------ Extracted material ------
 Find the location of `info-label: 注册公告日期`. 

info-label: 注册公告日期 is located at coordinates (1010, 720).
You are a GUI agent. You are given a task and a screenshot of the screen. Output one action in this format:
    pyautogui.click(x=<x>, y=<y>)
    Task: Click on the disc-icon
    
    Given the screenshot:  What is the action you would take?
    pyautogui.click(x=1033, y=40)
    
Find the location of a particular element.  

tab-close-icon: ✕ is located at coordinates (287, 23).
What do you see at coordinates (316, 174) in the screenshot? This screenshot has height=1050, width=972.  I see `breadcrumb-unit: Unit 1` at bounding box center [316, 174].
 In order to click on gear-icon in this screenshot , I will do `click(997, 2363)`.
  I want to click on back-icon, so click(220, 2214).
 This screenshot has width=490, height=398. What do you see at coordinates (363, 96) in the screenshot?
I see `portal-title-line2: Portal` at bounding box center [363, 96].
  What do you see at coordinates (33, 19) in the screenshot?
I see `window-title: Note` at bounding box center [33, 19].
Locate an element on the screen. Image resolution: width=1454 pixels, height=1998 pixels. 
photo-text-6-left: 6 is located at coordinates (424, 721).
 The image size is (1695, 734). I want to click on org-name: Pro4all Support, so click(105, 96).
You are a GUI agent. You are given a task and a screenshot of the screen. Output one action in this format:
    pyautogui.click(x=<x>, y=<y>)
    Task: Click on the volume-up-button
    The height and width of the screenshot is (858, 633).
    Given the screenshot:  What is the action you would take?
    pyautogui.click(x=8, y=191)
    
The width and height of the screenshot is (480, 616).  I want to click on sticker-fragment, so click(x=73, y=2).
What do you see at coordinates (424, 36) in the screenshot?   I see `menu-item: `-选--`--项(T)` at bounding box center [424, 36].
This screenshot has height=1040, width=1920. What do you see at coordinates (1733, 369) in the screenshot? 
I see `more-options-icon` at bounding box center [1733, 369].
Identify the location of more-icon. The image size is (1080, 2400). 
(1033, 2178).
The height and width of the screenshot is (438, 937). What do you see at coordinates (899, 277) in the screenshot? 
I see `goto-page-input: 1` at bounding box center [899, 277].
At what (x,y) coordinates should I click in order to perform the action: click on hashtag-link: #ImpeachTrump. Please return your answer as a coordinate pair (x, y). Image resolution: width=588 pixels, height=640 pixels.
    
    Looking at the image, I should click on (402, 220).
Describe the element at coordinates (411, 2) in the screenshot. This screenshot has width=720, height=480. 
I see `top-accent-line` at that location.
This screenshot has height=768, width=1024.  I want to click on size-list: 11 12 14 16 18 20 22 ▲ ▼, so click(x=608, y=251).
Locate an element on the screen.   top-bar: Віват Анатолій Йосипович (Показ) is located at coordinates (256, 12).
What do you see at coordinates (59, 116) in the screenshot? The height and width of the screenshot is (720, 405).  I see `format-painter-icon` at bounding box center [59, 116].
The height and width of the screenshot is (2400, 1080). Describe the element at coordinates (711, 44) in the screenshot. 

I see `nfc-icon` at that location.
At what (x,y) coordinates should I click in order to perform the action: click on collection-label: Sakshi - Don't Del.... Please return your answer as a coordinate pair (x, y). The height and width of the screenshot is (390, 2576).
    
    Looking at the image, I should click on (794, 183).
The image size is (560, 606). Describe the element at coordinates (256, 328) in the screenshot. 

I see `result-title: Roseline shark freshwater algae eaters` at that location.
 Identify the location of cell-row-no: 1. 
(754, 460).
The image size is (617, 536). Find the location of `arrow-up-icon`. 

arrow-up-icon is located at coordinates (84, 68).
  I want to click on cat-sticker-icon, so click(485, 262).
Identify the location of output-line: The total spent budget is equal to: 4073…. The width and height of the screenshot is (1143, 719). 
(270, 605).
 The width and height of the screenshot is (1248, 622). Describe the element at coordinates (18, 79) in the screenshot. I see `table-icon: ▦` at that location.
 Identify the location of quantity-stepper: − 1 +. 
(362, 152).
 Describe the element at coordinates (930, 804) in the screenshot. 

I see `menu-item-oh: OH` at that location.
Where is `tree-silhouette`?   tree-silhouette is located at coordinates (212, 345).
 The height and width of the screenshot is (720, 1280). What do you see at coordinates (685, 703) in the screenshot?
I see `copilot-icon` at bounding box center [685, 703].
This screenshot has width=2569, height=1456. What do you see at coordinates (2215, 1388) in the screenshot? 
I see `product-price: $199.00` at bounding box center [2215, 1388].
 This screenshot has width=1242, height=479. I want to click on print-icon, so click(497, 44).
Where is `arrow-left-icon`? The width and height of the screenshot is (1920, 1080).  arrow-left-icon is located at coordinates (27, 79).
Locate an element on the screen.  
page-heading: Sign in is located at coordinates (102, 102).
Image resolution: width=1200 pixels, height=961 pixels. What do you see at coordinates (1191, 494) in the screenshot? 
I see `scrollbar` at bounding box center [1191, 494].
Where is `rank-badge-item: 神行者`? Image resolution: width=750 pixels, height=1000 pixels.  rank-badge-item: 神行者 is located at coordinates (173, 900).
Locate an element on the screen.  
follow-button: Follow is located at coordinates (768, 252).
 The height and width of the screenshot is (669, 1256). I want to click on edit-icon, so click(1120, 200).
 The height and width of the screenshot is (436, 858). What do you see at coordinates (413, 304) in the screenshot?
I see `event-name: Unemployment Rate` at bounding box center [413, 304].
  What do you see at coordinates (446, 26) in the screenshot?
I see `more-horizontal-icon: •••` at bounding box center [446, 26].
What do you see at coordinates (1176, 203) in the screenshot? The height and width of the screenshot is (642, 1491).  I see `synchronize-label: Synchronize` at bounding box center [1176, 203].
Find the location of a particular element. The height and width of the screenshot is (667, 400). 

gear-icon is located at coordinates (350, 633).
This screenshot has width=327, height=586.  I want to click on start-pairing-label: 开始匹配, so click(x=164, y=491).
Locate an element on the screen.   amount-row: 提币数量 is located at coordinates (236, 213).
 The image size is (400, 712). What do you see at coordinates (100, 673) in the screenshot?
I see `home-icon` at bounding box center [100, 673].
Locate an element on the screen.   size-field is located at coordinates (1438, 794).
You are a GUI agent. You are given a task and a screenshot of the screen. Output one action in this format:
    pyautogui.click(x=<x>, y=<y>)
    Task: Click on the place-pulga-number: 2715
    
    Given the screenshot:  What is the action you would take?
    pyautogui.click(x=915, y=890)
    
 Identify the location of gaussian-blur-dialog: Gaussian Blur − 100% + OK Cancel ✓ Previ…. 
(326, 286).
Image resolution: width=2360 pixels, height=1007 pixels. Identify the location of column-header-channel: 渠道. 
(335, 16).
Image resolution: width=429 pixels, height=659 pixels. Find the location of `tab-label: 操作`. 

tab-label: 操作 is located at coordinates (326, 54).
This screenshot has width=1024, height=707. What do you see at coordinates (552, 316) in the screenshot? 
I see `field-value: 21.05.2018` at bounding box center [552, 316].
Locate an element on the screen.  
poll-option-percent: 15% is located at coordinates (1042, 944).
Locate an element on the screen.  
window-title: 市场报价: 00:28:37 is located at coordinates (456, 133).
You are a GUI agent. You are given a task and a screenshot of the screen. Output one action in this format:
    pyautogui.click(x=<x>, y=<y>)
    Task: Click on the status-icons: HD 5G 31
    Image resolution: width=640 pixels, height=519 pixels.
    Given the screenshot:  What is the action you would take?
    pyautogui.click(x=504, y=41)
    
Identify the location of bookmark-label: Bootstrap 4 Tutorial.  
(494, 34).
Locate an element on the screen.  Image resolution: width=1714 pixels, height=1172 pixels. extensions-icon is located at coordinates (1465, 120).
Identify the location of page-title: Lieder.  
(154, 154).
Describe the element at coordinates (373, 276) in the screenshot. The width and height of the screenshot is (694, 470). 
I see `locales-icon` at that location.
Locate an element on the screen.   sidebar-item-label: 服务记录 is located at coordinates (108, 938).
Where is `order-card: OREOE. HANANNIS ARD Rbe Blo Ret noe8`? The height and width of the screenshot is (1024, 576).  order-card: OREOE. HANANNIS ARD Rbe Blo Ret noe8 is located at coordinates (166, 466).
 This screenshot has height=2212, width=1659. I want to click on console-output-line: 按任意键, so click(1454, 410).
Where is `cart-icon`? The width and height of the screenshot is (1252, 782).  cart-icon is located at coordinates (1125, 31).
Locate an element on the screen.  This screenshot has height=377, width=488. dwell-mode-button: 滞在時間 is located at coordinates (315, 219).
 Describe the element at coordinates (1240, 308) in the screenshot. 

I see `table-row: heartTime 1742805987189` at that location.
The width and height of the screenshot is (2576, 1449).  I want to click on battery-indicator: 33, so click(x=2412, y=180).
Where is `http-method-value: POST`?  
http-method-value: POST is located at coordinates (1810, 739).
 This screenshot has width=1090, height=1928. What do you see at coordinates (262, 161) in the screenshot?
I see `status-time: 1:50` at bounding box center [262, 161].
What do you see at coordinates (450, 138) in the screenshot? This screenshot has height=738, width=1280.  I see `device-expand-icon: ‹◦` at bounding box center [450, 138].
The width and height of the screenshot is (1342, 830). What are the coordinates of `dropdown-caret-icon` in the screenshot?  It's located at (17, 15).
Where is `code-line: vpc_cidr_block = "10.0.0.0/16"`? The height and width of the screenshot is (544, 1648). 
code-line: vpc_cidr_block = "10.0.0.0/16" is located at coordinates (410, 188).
------
[Work to complete]
List every line above that contains the string "sticker".

[Output of the exercise]
The width and height of the screenshot is (480, 616).  I want to click on sticker-fragment, so click(x=73, y=2).
  I want to click on cat-sticker-icon, so click(485, 262).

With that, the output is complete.